Japanese general (1885–1940)

Michitarō Komatsubara (小松原 道太郎, Komatsubara Michitarō) was a general in the Imperial Japanese Army during the Nomonhan Incident.

==Biography==
A native of Yokohama in Kanagawa Prefecture, where his father was a naval engineer, Komatsubara graduated from the 18th class of the Imperial Japanese Army Academy in 1905. He served as a military attaché to Russia from 1909–1910, and became fluent in Russian. After his return to Japan, he was assigned to a number of staff positions within the Imperial Japanese Army General Staff and Supreme War Council (Japan). In 1914, he was part of the World War I Japanese Expeditionary Force at the Battle of Tsingtao.

On Komatsubara's return to Japan in 1915, he graduated from the 27th class of the Army Staff College and was assigned as commander of the IJA 34th Infantry Regiment.

From 1919, Komatsubara was assigned to the Soviet Branch of the 4th Section (European & American Military Intelligence), 2nd Bureau, of the Army General Staff. After spending 1926–1927 as an instructor at the War College, he returned to Moscow again as a military attache from 1927–1929.

After Komatsubara returned again to Japan, he became commander of the IJA 57th Infantry Regiment from 1930–1932. Two years later, he became Chief of the Harbin Special Agency in Manchukuo. He was promoted to major general in 1934 and returned to Japan to take command of the IJA 8th Infantry Brigade.
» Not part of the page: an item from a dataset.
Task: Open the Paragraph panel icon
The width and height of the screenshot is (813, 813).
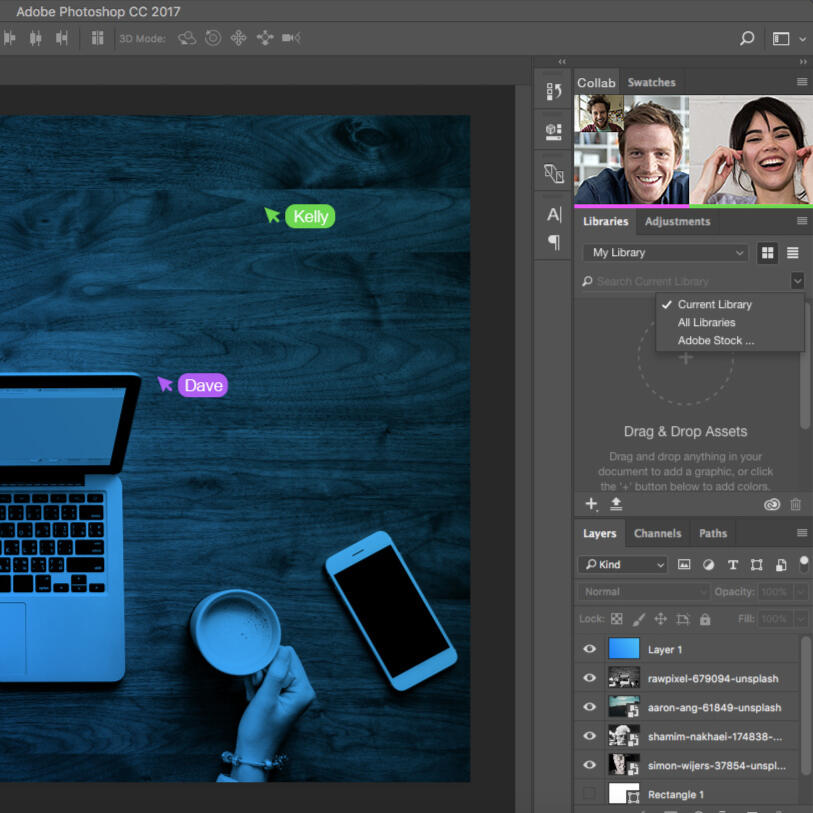Action: click(554, 242)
Subsequently, from 1936–1937, he was commander of the 1st Imperial Guards Brigade.

Promoted to lieutenant general in 1937, he was reassigned to Manchukuo as commander of the IJA 23rd Division, which was essentially encircled and destroyed by Zhukov's forces in the Battles of Khalkhin Gol (Nomonhan). He also served on the staff of the Kwantung Army. He retired from the army on 31 January 1940, after more than 35 years of military service. While in retirement he joined the National Policy Research Association where he helped share his knowledge and experience of Russians and the Battles of Khalkhin Gol. Later he was admitted to the Tokyo University hospital, and diagnosed with stomach cancer. Komatsubaral died on 6 October 1940 at age 55, less than eight months after retiring from the army.